→ **Stated problem A**
In the forum thread on backrolling paint, what reason does CApainter give for why many painters advocate backrolling?
→ **Stated problem B**
Rewrite the paragraph of the forum thread on backrolling paint that begins "Ever seen a peeling McDonald's?" as a short bulleted list that keeps its main facts.
→ **Stated problem C**
Carry on the forum thread on backrolling paint from the point where it stops.

No. But hey you guys are the professionals. You should know if something needs backrolled or not. I'm just reiterating what the reputable paint companies recommend as a best practice. That's my job.

Ever seen a peeling McDonald's? They are usually spec'd in a DTM acrylic (or at least they used to be). But they typically only gave the painters one day or often one night to prep and paint the entire exterior. I had a painter that would try to powerwash the day ahead if he was lucky, and then spray the two toned walls and the red trim in one 10 hour period. Nothing got back rolled. A couple of years later they would peel right on schedule. It was so bad the guy had to change the name of his company every year.

That's also why you almost never see faded red trim on a McDonald's. It doesn't usually stick long enough to fade.


----------



## Wildbill7145 (Apr 30, 2014)

PACman said:


> That's also why you almost never see faded red trim on a McDonald's. It doesn't usually stick long enough to fade.


They should try the same technology they use in their food whereby it can sit on a table for six years and look exactly the same as the day it was made.


----------



## CApainter (Jun 29, 2007)

I think there is a tendency for many painters to advocate backrolling because they don't know how to spray. The last thing I will ever do is eff up a beautiful sprayed finish by backrolling. 

Can you imagine what car finishes would look like if your theory was correct PAC? LO..DOUBLE-L!


----------



## JakeTheAnchor (Feb 23, 2016)

PACman said:


> Now everybody run on down to your local SW and ask the counter help about this just to make sure I am correct. I mean, they ARE highly trained paint experts aren't they?


Kellymoore in Napa, CA really know what they're talking about. Our paint rep did a lot of painting on the high end homes back in the day. seems like almost weekly he's taking one of the shop guys to a training course


----------



## CApainter (Jun 29, 2007)

Whenever we sprayed the interior of a SP-5 blasted storage tank with epoxy, the only application method we did that didn't involve a spray gun, was when we were striping welds, bolts, and any other configuration that wouldn't allow a complete coating with a spray gun. Now, we're talking about a two mil profile on the steel surface. Pretty damn rough substrate. 

After two to three coats, without the use of a roller, we would check for pin holes with a spark meter. I swear, you could count on your left hand (_where you only had three fingers left because of that home improvement project your wife nagged you into doing on that beautiful Saturday you could have been fishing_) the numder of pin holes.


----------



## PACman (Oct 24, 2014)

CApainter said:


> I think there is a tendency for many painters to advocate backrolling because they don't know how to spray. The last thing I will ever do is eff up a beautiful sprayed finish by backrolling.
> 
> Can you imagine what car finishes would look like if your theory was correct PAC? LO..DOUBLE-L!

→ **Data section**
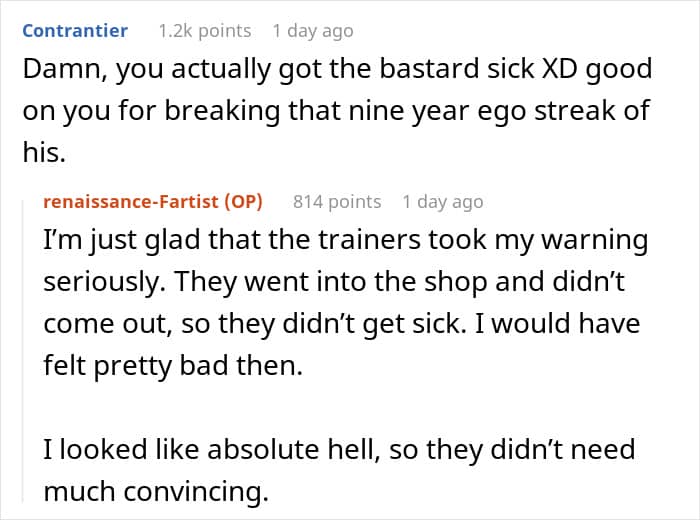Click the line starting "I looked like absolute"
Image resolution: width=700 pixels, height=520 pixels.
pyautogui.click(x=339, y=449)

→ **Output A**
CApainter thinks many painters advocate backrolling because they don't know how to spray.

→ **Output B**
- McDonald's exteriors were usually specified in a DTM acrylic, or at least they used to be.
- Painters were typically given one day, or often one night, to prep and paint the entire exterior.
- One painter would powerwash the day before if he was lucky. He then sprayed the two-toned walls and the red trim in a single 10-hour period, and nothing got backrolled.
- A couple of years later the paint would peel right on schedule. It was so bad that he had to change the name of his company every year.

→ **Output C**
We're talking exterior architectural finishes here, not furniture or automotive finishes. If you are getting automotive quality finishes on house exteriors you are grossly underpaid.


----------



## PACman (Oct 24, 2014)

CApainter said:


> Whenever we sprayed the interior of a SP-5 blasted storage tank with epoxy, the only application method we did that didn't involve a spray gun, was when we were striping welds, bolts, and any other configuration that wouldn't allow a complete coating with a spray gun. Now, we're talking about a two mil profile on the steel surface. Pretty damn rough substrate.
> 
> After two to three coats, without the use of a roller, we would check for pin holes with a spark meter. I swear, you could count on your left hand (_where you only had three fingers left because of that home improvement project your wife nagged you into doing on that beautiful Saturday you could have been fishing_) the numder of pin holes.


again, different thing. plus two or three coats.


----------



## CApainter (Jun 29, 2007)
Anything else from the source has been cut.